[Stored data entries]
- Opening Delimiter -
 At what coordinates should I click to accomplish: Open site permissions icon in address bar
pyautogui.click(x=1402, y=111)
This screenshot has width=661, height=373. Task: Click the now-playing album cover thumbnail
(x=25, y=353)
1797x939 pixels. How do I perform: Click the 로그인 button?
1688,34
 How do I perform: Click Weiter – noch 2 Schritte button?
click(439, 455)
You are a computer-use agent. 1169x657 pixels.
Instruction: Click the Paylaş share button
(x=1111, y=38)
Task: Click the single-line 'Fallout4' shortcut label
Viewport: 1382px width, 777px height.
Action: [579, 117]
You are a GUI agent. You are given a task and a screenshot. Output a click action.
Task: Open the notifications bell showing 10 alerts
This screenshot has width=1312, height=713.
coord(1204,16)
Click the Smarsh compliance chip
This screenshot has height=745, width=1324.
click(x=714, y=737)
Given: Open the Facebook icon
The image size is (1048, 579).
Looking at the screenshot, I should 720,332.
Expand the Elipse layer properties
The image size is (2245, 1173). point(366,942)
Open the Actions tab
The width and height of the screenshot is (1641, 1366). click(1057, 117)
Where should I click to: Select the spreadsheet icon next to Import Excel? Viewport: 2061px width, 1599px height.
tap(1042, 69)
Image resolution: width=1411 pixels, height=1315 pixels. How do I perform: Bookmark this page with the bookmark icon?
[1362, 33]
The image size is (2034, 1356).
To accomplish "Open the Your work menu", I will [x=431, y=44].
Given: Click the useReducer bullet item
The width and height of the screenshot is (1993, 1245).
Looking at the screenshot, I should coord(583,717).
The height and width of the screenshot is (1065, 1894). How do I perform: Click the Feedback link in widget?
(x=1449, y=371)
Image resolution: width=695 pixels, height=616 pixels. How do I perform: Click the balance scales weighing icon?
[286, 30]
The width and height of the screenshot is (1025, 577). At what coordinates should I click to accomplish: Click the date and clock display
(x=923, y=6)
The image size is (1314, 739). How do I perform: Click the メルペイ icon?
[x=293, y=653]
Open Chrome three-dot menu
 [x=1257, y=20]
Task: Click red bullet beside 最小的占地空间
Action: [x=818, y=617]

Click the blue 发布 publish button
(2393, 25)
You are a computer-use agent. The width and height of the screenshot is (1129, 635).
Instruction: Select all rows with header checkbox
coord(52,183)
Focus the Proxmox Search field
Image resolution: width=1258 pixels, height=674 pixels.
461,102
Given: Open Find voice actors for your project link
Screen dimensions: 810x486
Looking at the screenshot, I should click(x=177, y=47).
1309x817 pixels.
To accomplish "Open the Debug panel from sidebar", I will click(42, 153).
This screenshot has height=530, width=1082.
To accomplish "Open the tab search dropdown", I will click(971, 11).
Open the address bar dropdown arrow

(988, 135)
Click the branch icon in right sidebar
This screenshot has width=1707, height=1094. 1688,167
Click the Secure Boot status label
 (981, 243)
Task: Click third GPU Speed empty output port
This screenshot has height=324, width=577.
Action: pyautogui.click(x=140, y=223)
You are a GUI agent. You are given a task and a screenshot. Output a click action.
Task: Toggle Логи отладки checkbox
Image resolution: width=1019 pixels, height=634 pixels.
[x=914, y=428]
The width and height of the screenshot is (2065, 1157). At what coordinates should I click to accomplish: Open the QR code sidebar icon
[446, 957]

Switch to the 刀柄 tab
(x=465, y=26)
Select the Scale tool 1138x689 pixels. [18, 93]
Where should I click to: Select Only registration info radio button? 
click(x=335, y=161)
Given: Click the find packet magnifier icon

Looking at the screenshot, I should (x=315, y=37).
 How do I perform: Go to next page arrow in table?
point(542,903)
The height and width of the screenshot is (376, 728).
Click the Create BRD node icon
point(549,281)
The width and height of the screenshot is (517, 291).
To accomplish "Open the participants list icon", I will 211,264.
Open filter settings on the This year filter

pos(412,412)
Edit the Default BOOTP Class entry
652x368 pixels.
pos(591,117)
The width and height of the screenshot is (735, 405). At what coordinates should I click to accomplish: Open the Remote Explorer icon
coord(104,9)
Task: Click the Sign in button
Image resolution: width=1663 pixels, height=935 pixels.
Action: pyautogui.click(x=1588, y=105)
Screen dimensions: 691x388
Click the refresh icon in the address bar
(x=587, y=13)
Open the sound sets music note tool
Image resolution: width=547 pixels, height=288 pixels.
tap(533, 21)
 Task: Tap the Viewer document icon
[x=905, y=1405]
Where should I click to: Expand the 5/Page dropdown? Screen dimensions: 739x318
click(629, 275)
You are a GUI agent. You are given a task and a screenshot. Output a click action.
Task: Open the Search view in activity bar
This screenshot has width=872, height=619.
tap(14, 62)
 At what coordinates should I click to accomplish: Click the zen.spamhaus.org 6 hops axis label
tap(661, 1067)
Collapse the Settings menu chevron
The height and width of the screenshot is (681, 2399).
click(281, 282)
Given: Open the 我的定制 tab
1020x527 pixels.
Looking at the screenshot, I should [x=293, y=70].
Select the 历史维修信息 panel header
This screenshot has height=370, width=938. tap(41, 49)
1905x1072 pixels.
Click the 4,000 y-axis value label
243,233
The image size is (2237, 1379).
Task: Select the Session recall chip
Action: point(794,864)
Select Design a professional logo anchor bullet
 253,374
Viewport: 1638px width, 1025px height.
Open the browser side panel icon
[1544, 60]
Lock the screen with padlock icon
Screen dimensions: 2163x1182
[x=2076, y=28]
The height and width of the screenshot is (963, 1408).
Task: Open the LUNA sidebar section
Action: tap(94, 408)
- Closing Delimiter -
TRY IT: The data above should be copied exactly, with no line omitted.

ANSWER TO THIS EXERCISE:
 At what coordinates should I click to accomplish: Open site permissions icon in address bar
pyautogui.click(x=1402, y=111)
This screenshot has width=661, height=373. Task: Click the now-playing album cover thumbnail
(x=25, y=353)
1797x939 pixels. How do I perform: Click the 로그인 button?
1688,34
 How do I perform: Click Weiter – noch 2 Schritte button?
click(439, 455)
You are a computer-use agent. 1169x657 pixels.
Instruction: Click the Paylaş share button
(x=1111, y=38)
Task: Click the single-line 'Fallout4' shortcut label
Viewport: 1382px width, 777px height.
Action: [579, 117]
You are a GUI agent. You are given a task and a screenshot. Output a click action.
Task: Open the notifications bell showing 10 alerts
This screenshot has width=1312, height=713.
coord(1204,16)
Click the Smarsh compliance chip
This screenshot has height=745, width=1324.
click(x=714, y=737)
Given: Open the Facebook icon
The image size is (1048, 579).
Looking at the screenshot, I should 720,332.
Expand the Elipse layer properties
The image size is (2245, 1173). point(366,942)
Open the Actions tab
The width and height of the screenshot is (1641, 1366). click(1057, 117)
Where should I click to: Select the spreadsheet icon next to Import Excel? Viewport: 2061px width, 1599px height.
tap(1042, 69)
Image resolution: width=1411 pixels, height=1315 pixels. How do I perform: Bookmark this page with the bookmark icon?
[1362, 33]
The image size is (2034, 1356).
To accomplish "Open the Your work menu", I will [x=431, y=44].
Given: Click the useReducer bullet item
The width and height of the screenshot is (1993, 1245).
Looking at the screenshot, I should coord(583,717).
The height and width of the screenshot is (1065, 1894). How do I perform: Click the Feedback link in widget?
(x=1449, y=371)
Image resolution: width=695 pixels, height=616 pixels. How do I perform: Click the balance scales weighing icon?
[286, 30]
The width and height of the screenshot is (1025, 577). At what coordinates should I click to accomplish: Click the date and clock display
(x=923, y=6)
The image size is (1314, 739). How do I perform: Click the メルペイ icon?
[x=293, y=653]
Open Chrome three-dot menu
 [x=1257, y=20]
Task: Click red bullet beside 最小的占地空间
Action: [x=818, y=617]

Click the blue 发布 publish button
(2393, 25)
You are a computer-use agent. The width and height of the screenshot is (1129, 635).
Instruction: Select all rows with header checkbox
coord(52,183)
Focus the Proxmox Search field
Image resolution: width=1258 pixels, height=674 pixels.
461,102
Given: Open Find voice actors for your project link
Screen dimensions: 810x486
Looking at the screenshot, I should click(x=177, y=47).
1309x817 pixels.
To accomplish "Open the Debug panel from sidebar", I will click(42, 153).
This screenshot has height=530, width=1082.
To accomplish "Open the tab search dropdown", I will click(971, 11).
Open the address bar dropdown arrow

(988, 135)
Click the branch icon in right sidebar
This screenshot has width=1707, height=1094. 1688,167
Click the Secure Boot status label
 (981, 243)
Task: Click third GPU Speed empty output port
This screenshot has height=324, width=577.
Action: pyautogui.click(x=140, y=223)
You are a GUI agent. You are given a task and a screenshot. Output a click action.
Task: Toggle Логи отладки checkbox
Image resolution: width=1019 pixels, height=634 pixels.
[x=914, y=428]
The width and height of the screenshot is (2065, 1157). At what coordinates should I click to accomplish: Open the QR code sidebar icon
[446, 957]

Switch to the 刀柄 tab
(x=465, y=26)
Select the Scale tool 1138x689 pixels. [18, 93]
Where should I click to: Select Only registration info radio button? 
click(x=335, y=161)
Given: Click the find packet magnifier icon

Looking at the screenshot, I should (x=315, y=37).
 How do I perform: Go to next page arrow in table?
point(542,903)
The height and width of the screenshot is (376, 728).
Click the Create BRD node icon
point(549,281)
The width and height of the screenshot is (517, 291).
To accomplish "Open the participants list icon", I will 211,264.
Open filter settings on the This year filter

pos(412,412)
Edit the Default BOOTP Class entry
652x368 pixels.
pos(591,117)
The width and height of the screenshot is (735, 405). At what coordinates should I click to accomplish: Open the Remote Explorer icon
coord(104,9)
Task: Click the Sign in button
Image resolution: width=1663 pixels, height=935 pixels.
Action: pyautogui.click(x=1588, y=105)
Screen dimensions: 691x388
Click the refresh icon in the address bar
(x=587, y=13)
Open the sound sets music note tool
Image resolution: width=547 pixels, height=288 pixels.
tap(533, 21)
 Task: Tap the Viewer document icon
[x=905, y=1405]
Where should I click to: Expand the 5/Page dropdown? Screen dimensions: 739x318
click(629, 275)
You are a GUI agent. You are given a task and a screenshot. Output a click action.
Task: Open the Search view in activity bar
This screenshot has width=872, height=619.
tap(14, 62)
 At what coordinates should I click to accomplish: Click the zen.spamhaus.org 6 hops axis label
tap(661, 1067)
Collapse the Settings menu chevron
The height and width of the screenshot is (681, 2399).
click(281, 282)
Given: Open the 我的定制 tab
1020x527 pixels.
Looking at the screenshot, I should [x=293, y=70].
Select the 历史维修信息 panel header
This screenshot has height=370, width=938. tap(41, 49)
1905x1072 pixels.
Click the 4,000 y-axis value label
243,233
The image size is (2237, 1379).
Task: Select the Session recall chip
Action: point(794,864)
Select Design a professional logo anchor bullet
 253,374
Viewport: 1638px width, 1025px height.
Open the browser side panel icon
[1544, 60]
Lock the screen with padlock icon
Screen dimensions: 2163x1182
[x=2076, y=28]
The height and width of the screenshot is (963, 1408).
Task: Open the LUNA sidebar section
Action: tap(94, 408)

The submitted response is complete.